Den anderen wahrnehmen
"Sie sind der erste Fahrgast, der mir heute einen 'Guten Tag' wünscht!", freut sich eine Zugbegleiterin in einem Regionalexpress. Und weil sich die Schaffnerin so sehr über diesen Gruß freut, schenkt sie dem freundlichen Fahrgast spontan einen Kaugummi. Diese Begebenheit, die ich einige Sitzreihen vor mir auf einer Zugfahrt mitbekomme, gibt mir zu denken. Kann das wirklich sein? Keiner der Fahrgäste, deren Fahrkarte die Zugbegleiterin an diesem Tag kontrollierte, hat sie gegrüßt? Vielleicht aus Unachtsamkeit? Alltagstrott! Manche Menschen sind morgens bei der Zugfahrt noch müde. Andere sind mit dem Handy beschäftigt. Wieder andere lesen Zeitung oder arbeiten mit ihrem Laptop. Die Fahrkarte wird hingehalten - aber wer der Mensch ist, der sie kontrolliert, bekommen die Fahrgäste gar nicht mit. Unwichtig - gleichgültig!?
Ich horche bei dieser kurzen Begebenheit auf. Ich komme ins Nachdenken. Beim nächsten Mal möchte ich stärker darauf achten, dass ich den anderen Menschen bewusst in den Blick nehme, dem ich begegne. Ich möchte darauf achten - achtsam sein. Umgekehrt möchte ich ja auch nicht, dass mein Gegenüber mich einfach übersieht oder sogar ignoriert. Eine ziemlich "kalte" Gesellschaft wäre das - wenn Menschen einander nicht mehr bewusst wahrnehmen - finden Sie nicht auch?

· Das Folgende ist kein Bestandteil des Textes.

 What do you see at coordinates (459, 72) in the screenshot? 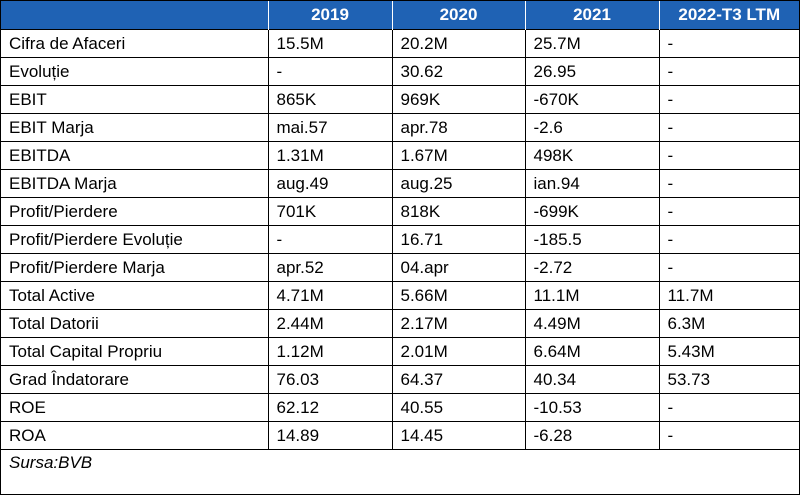
I see `value-2020: 30.62` at bounding box center [459, 72].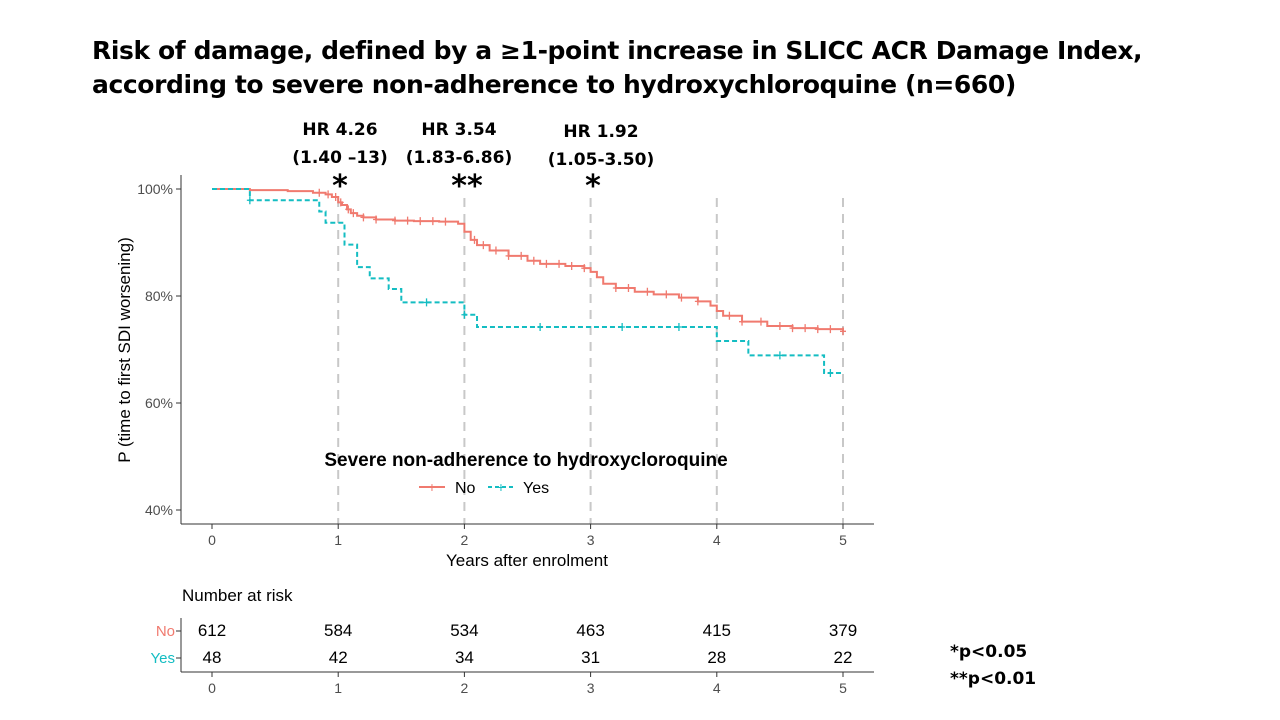 This screenshot has height=720, width=1280. I want to click on risk-x-tick-label: 3, so click(591, 688).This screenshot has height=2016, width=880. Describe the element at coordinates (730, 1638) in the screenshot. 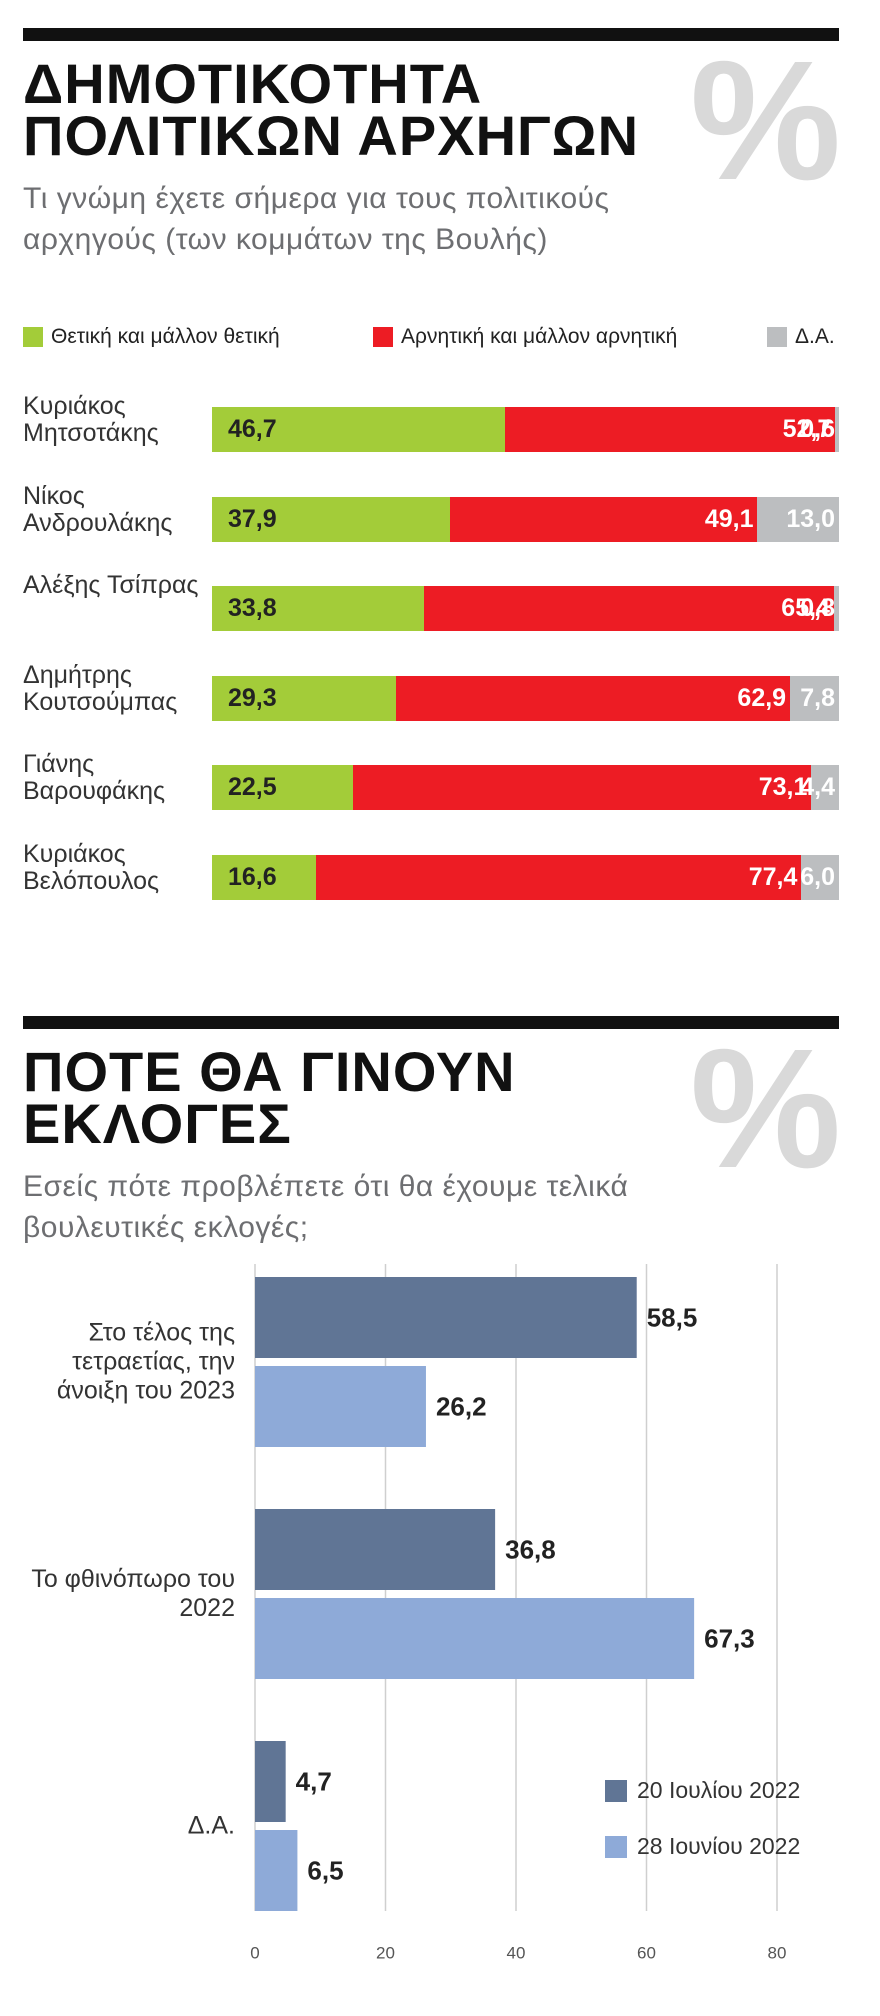

I see `value-label: 67,3` at that location.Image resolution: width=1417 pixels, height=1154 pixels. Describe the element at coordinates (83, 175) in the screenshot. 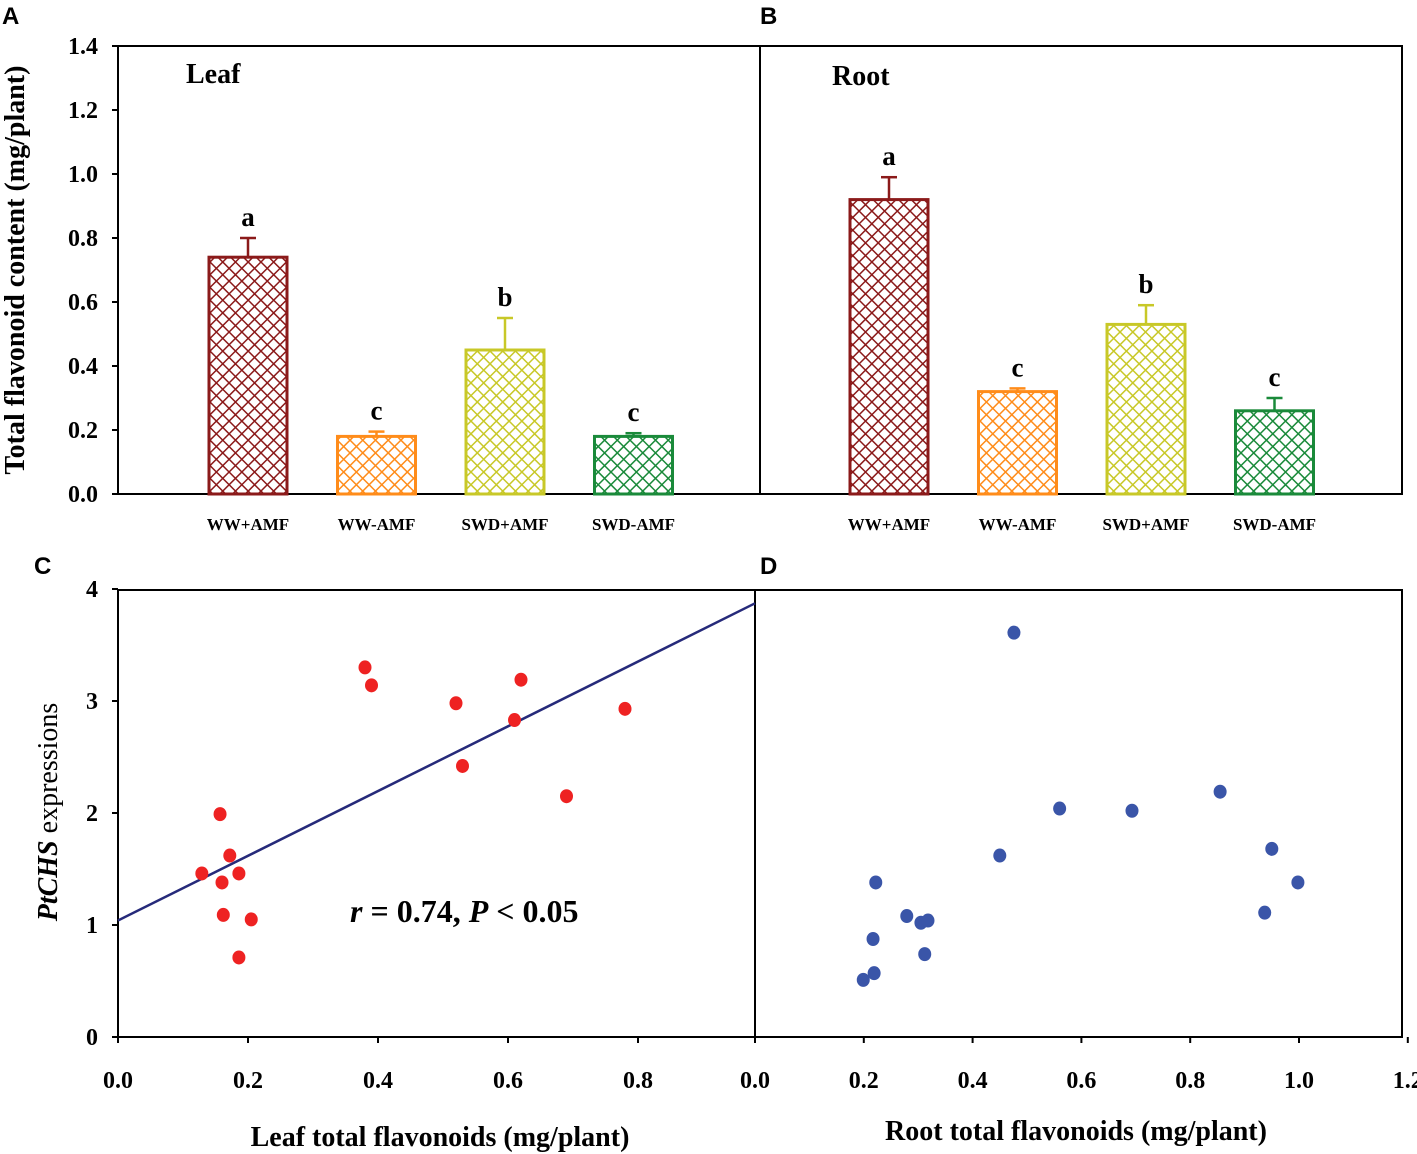

I see `y-tick-label-ab: 1.0` at that location.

"Was ihr dem Geringsten meiner Brüder tut, das habt ihr mir getan!" (Mt 25, 31-46) An diesen Satz, den Jesus zu seinen Freunden sagt, muss ich dabei denken. Es gibt kein "wichtig" und "unwichtig", was meine Mitmenschen angeht. Alle Menschen sind wertvoll. Als Christen glauben wir: Gott hat uns ins Dasein gerufen. "Gott schuf den Menschen, als Abbild Gottes schuf er ihn", so heißt es in der Schöpfungsgeschichte. Als "Abbild Gottes" - das bedeutet in der Konsequenz: Wir sind also Gott ebenbürtig. In uns ist Gott. Und weil das so ist, besitzt jeder Mensch eine ganz besondere Würde. Jeder Mensch ist wertvoll.
Wir Menschen sind aufeinander angewiesen, wir brauchen einander. Was kann ich als Einzelner allein ausrichten? Immer wieder wird mir vor Augen geführt, dass ich Hilfe und Unterstützung von anderen Menschen benötige. Allein bin ich verloren. Das muss keine deprimierende Selbstreflexion sein. Im Gegenteil: Für mich ist es sehr heilsam, wenn ich merke: Ich benötige Unterstützung. Hier sind mir Grenzen gesetzt. Dann merke ich - gut, dass ich nicht allein auf der Welt bin.
Natürlich geht dieser Leitgedanke auch in meinem Alltagsleben manchmal unter. Es kommt vor, dass ich unachtsam bin. Aber eigentlich sollte ich mir dies immer wieder bewusst machen: Jeder Mensch ist wertvoll und verdient daher meine Aufmerksamkeit. Nicht "aufgesetzt" - sondern ganz natürlich im alltäglichen Umgang miteinander. Ich nehme mir dies vor - und nicht nur bei der nächsten Zugfahrt.